Do you know that the late Orville Redenbacher, an American businessman who created the most popular popcorn in the United States was an agronomist? He earned his agronomy degree from Purdue University in 1928 long before he introduced his popcorn that was the product of his experiments with hundreds of corn hybrids in their small family corn farm in Indiana. Today, 15 years after his death, Redenbacher is best remembered as one of successful personalities who have put into use the knowledge of agronomy learned from the school and actual experiments. With sufficient knowledge of plant breeding, which is part of agronomy, Redenbacher managed to improve the nutritional value of his crop—the corn.
But agronomy involves not only plant breeding, which is one of the areas of specialization that includes crop rotation, plant physiology, irrigation and drainage, soil fertility, soil classification and weed control. As a science, agronomy deals with producing plants for use as food, feed, fiber or fuel, or with soil management and production of crops. Some authorities have referred to it as scientific agriculture; involving the application of such sciences as biology and its branch genetics, chemistry, earth science, and ecology. At best, it is the application of soil and plant science to the production of crops, emphasizing food crops like rice, corn and other staple foods.
If you are a graduate of agronomy as a course of study, you are knowledgeable in bio-technology that expedites the development of the desired characteristics of plants; soil science that makes soils more productive; soil conservation that is concerned with the development of methods that can preserve the soil and protect it from the effects of erosion caused by water and wind. Agronomy graduates are likely to land jobs as businessmen (hopefully in the likes of Redenbacher, the popcorn man), consultants, professors and researchers, and other important positions in agricultural experiment stations, government agencies, universities and industrial companies, or international organizations such as the Agency for International Development (AID), the United Nations Food and Agriculture Organization (FAO), or the United States State Department of Agriculture, especially for the Americans.
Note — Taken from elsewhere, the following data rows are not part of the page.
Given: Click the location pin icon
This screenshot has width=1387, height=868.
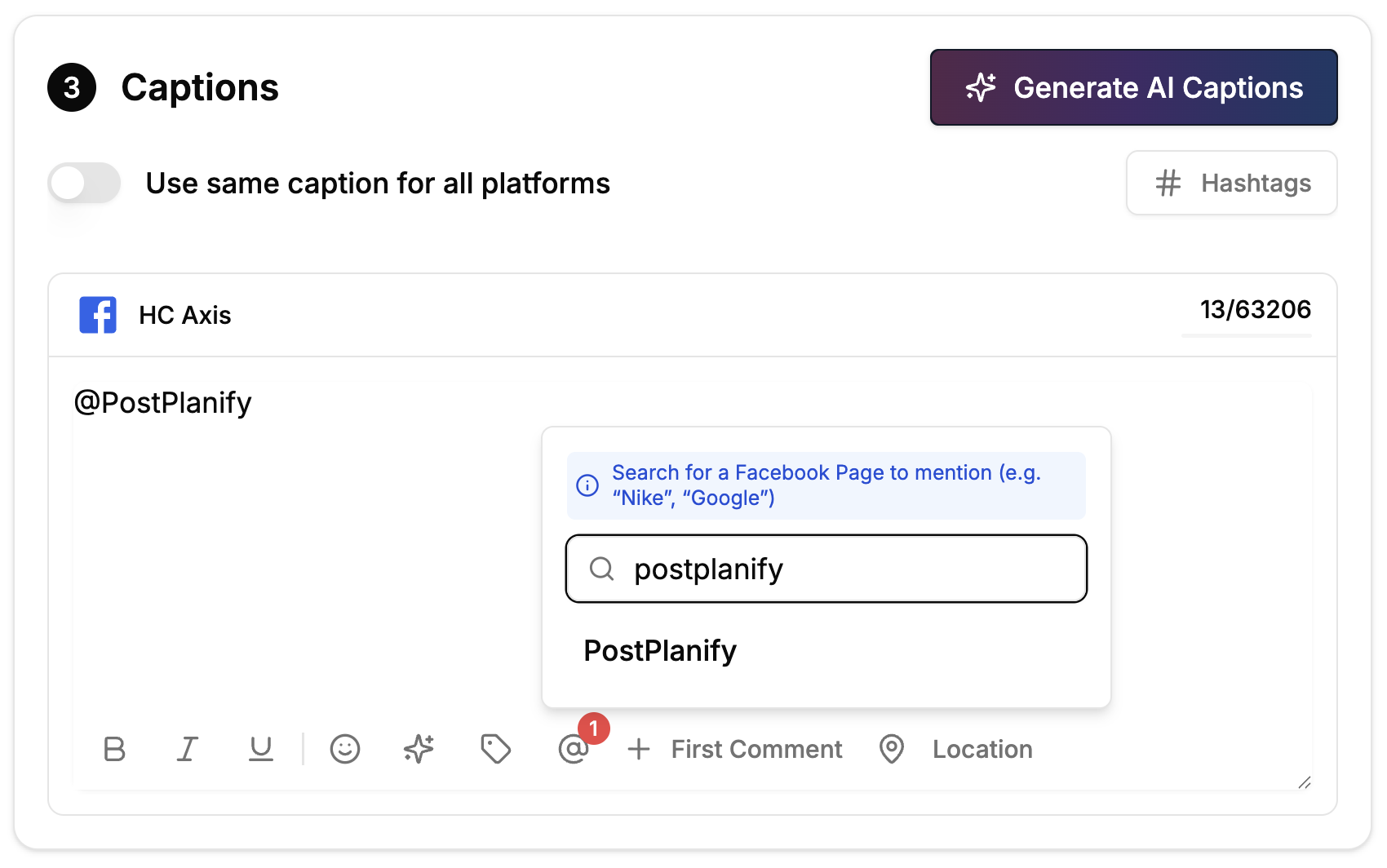Looking at the screenshot, I should point(892,749).
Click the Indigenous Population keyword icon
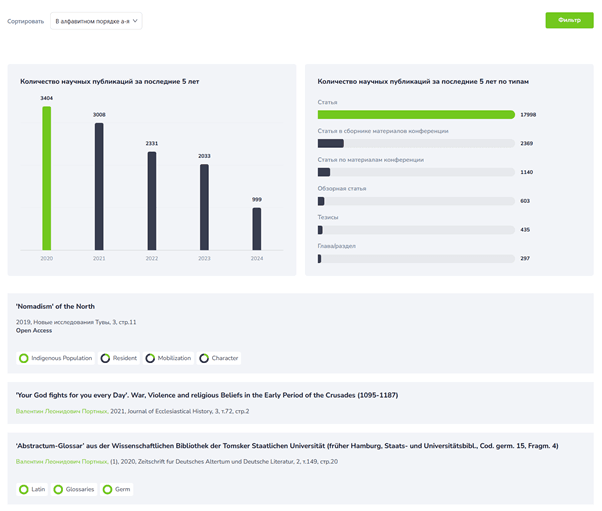602x511 pixels. (x=24, y=358)
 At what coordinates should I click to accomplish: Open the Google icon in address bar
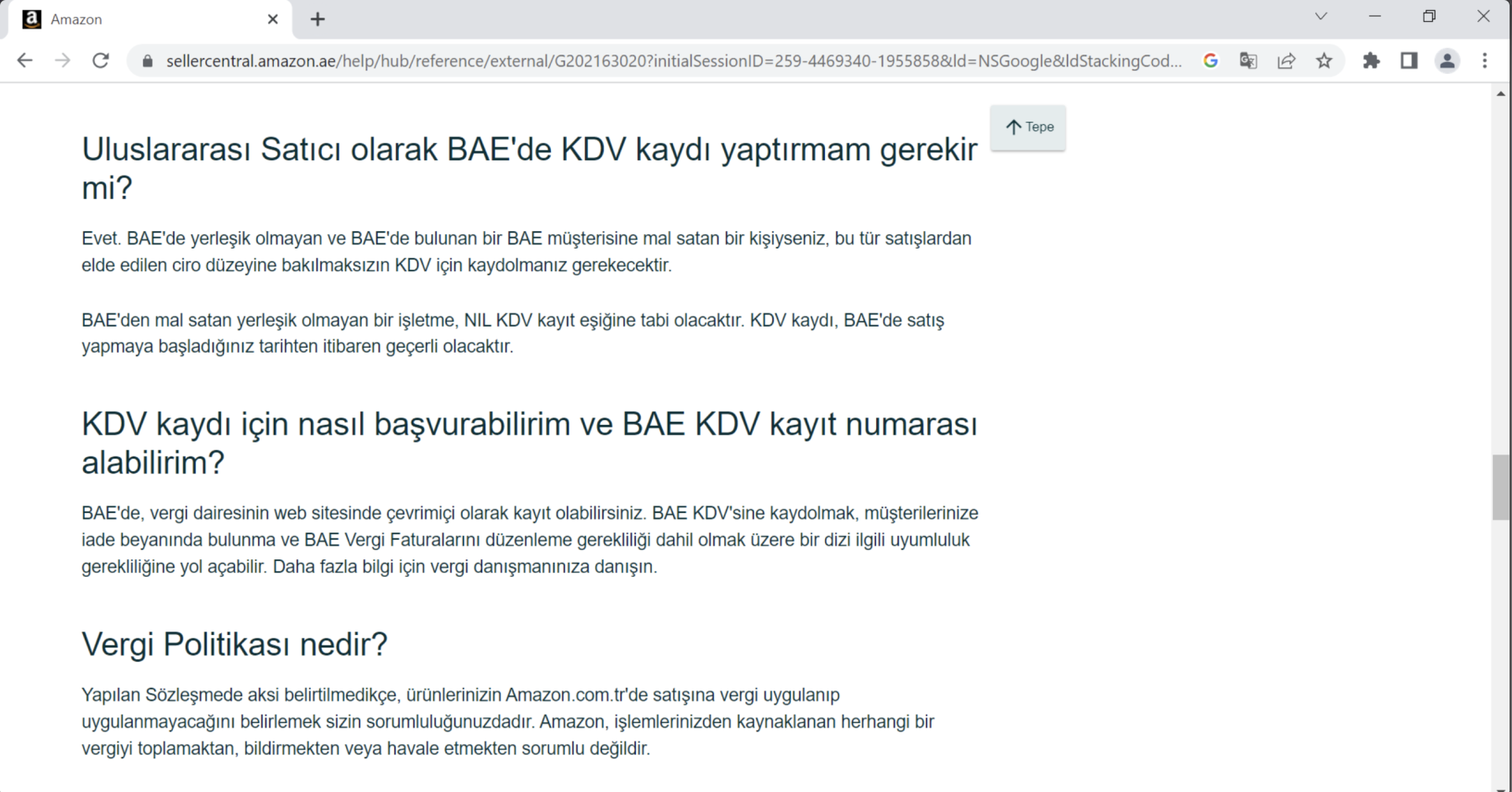point(1210,60)
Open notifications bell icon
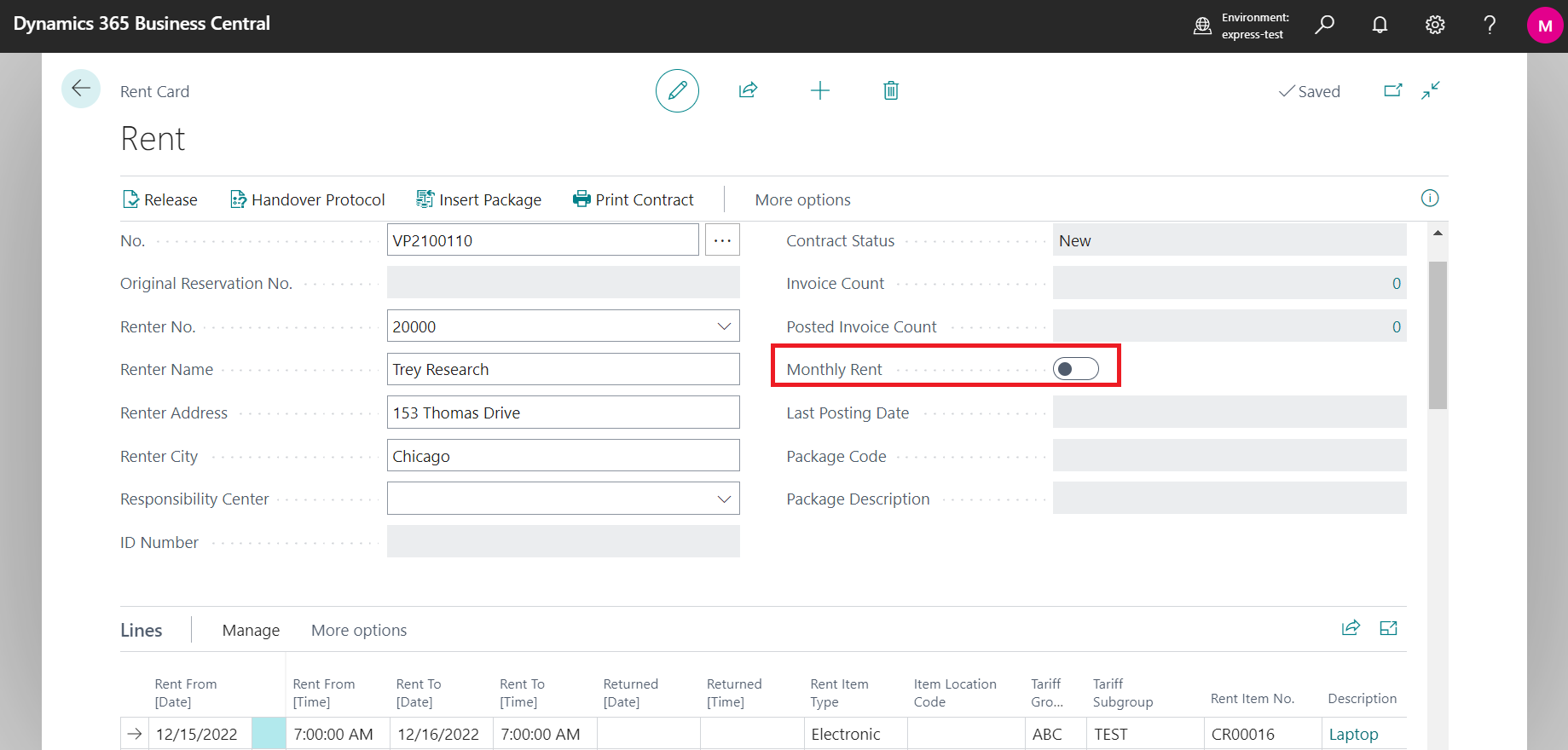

Many colleges and universities around the world offer agronomy programs of study in cognizance of the continued growth of population and an increasing need for the study of agriculture, food crops and agronomy. In the U.S., agronomy programs are offered in both graduate and undergraduate levels, with the graduate program having specializations in Agricultural Meteorology, Crop Physiology and Production, Applied Ecology, Plant Breeding and Genetics, Environmental Studies, Plant Pathology, Water Resources Planning and Management, Soil and Water Sciences, and Weed Science. An undergraduate program usually has under it such subjects as Applied Meteorology, Soil and Crop Management, International Agronomy, Plant Breeding and Genetics, Soil Biochemistry, Soil-Water-Plant Relations, Soil and Crop Science in which students learn how to maintain soils for cultivation of healthy plants, Soil Fertility and Soil Microbiology.